### Texte fourni
Si l’augmentation des maladies transmissibles comme la typhoïde, l’hépatite, le choléra et la dysenterie est surtout attribuée aux pénuries d’eau potable – selon l’UNICEF, la disponibilité de l’eau potable en Syrie équivaut à un tiers seulement de ce qu’elle était avant la crise –, les montagnes de déchets qui pourrissent dans les quartiers résidentiels viennent aggraver une situation sanitaire déjà critique.

Selon l’OMS, le nombre de cas rapportés de diarrhée aqueuse aiguë est passé de 243 à 660 entre janvier et mai 2013, ce qui représente une augmentation de 172 pour cent. Le nombre de cas d’hépatite A a augmenté de 219 pour cent pendant la même période, passant de 48 à 153.

Défis logistiques

À l’approche des canicules de l’été, l’UNICEF a commencé à mettre en oeuvre un plan d’urgence pour réduire le risque de maladies associées à l’hygiène et à l’assainissement.

L’organisation aide les communautés à collecter et à transporter les déchets solides et travaille en collaboration avec des partenaires locaux pour sensibiliser les habitants et fournir des produits d’hygiène et des pesticides. Des activistes de la société civile d’Alep reçoivent également le soutien du Service jésuite des réfugiés (Jesuite Refugee Service, JRS) pour l’enlèvement des ordures.

### Données brutes
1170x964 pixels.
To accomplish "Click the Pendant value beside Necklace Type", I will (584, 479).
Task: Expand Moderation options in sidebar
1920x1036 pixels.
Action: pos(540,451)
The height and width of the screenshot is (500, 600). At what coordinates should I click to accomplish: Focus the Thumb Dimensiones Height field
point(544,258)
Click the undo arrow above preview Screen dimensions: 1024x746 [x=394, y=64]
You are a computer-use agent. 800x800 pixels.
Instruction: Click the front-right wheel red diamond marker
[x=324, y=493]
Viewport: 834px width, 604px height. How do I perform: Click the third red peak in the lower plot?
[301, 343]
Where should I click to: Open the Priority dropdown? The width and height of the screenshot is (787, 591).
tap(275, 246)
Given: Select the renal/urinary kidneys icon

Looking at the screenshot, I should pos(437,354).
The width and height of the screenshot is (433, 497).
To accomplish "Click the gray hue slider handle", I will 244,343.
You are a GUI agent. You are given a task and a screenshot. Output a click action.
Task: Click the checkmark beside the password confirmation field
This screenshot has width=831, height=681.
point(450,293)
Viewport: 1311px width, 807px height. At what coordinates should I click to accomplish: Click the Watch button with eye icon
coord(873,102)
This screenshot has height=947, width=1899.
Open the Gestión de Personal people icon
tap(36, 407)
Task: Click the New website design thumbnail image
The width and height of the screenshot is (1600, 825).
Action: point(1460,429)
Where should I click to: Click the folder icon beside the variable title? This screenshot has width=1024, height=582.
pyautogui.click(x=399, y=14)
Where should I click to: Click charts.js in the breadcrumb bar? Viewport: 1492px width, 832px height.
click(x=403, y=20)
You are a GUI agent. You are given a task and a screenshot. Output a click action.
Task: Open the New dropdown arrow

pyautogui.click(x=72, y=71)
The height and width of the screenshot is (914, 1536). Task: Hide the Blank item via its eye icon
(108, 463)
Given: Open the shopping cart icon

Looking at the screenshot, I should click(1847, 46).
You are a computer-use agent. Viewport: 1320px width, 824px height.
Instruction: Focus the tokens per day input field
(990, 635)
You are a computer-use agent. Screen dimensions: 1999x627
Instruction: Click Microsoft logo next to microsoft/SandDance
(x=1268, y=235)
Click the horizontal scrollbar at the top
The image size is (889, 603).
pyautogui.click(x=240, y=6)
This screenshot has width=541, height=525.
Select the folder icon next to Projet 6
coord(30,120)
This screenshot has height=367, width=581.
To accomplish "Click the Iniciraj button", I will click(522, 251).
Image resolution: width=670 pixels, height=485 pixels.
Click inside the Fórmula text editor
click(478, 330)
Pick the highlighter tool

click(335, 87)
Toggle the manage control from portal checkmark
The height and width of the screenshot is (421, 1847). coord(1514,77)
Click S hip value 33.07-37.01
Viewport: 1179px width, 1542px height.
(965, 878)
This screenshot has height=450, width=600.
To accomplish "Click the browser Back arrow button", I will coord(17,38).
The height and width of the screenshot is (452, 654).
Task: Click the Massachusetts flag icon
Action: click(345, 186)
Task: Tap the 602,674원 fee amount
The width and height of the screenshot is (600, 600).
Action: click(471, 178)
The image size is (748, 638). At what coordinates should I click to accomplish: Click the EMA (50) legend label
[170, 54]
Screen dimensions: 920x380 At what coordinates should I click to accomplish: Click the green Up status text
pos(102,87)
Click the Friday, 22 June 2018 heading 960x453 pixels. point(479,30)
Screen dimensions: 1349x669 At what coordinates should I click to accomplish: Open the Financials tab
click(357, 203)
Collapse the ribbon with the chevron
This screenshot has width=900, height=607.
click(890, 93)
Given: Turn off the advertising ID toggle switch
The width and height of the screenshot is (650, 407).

### Consignes
(a) D'après le texte sur la situation sanitaire en Syrie, de combien de pour cent le nombre de cas d'hépatite A a-t-il augmenté entre janvier et mai 2013 ?
(b) Poursuivez le texte sur la situation sanitaire en Syrie à partir de sa dernière phrase.

### Réponses
(a) De 219 pour cent, passant de 48 à 153 cas.

(b)
Les organisations d’aide humanitaire et les activistes de la société civile doivent cependant surmonter de nombreux défis logistiques.

« La sécurité est l’un des principaux problèmes », a dit Bahah. « Il arrive que des camions remplis de déchets soient déchargés trois ou quatre fois aux postes de contrôle avant d’atteindre les dépotoirs. Voilà pourquoi nous tentons actuellement de négocier avec les autorités. »

Les agissements des forces rebelles ont aussi nui aux tentatives pour ramener la situation sous contrôle. Des convois d’aide transportant de l’essence destinée à alimenter les camions d’ordures ont par exemple été bloqués sur l’autoroute qui relie Hama et Homs, car les rebelles craignaient que l’essence ne finisse par être utilisée par l’armée, a dit M. Bahah.

Dans les quartiers de Damas contrôlés par les rebelles, l’Armée syrienne libre (ASL) tente de combler le vide laissé par l’État. « Évidemment, c’est difficile, car personne ne prend la peine de nettoyer les rues quand il y a des tirs d’obus. La situation est donc désastreuse dans certains quartiers. On voit même des animaux morts dans les rues. »

Quand l’ASL a pénétré dans le centre de la ville et que des affrontements ont éclaté en juillet 2012, les services publics ont été suspendus pendant environ une semaine, mettant du même coup en lumière les risques que peut faire peser une telle suspension sur une ville de deux millions d’habitants. « C’était horrible – il y avait des déchets partout », a dit Modar, un étudiant local qui a seulement accepté de donner son prénom. « Nous sommes maintenant capables d’imaginer ce qui risque d’arriver si l’ASL pénètre un jour dans le centre de la ville. »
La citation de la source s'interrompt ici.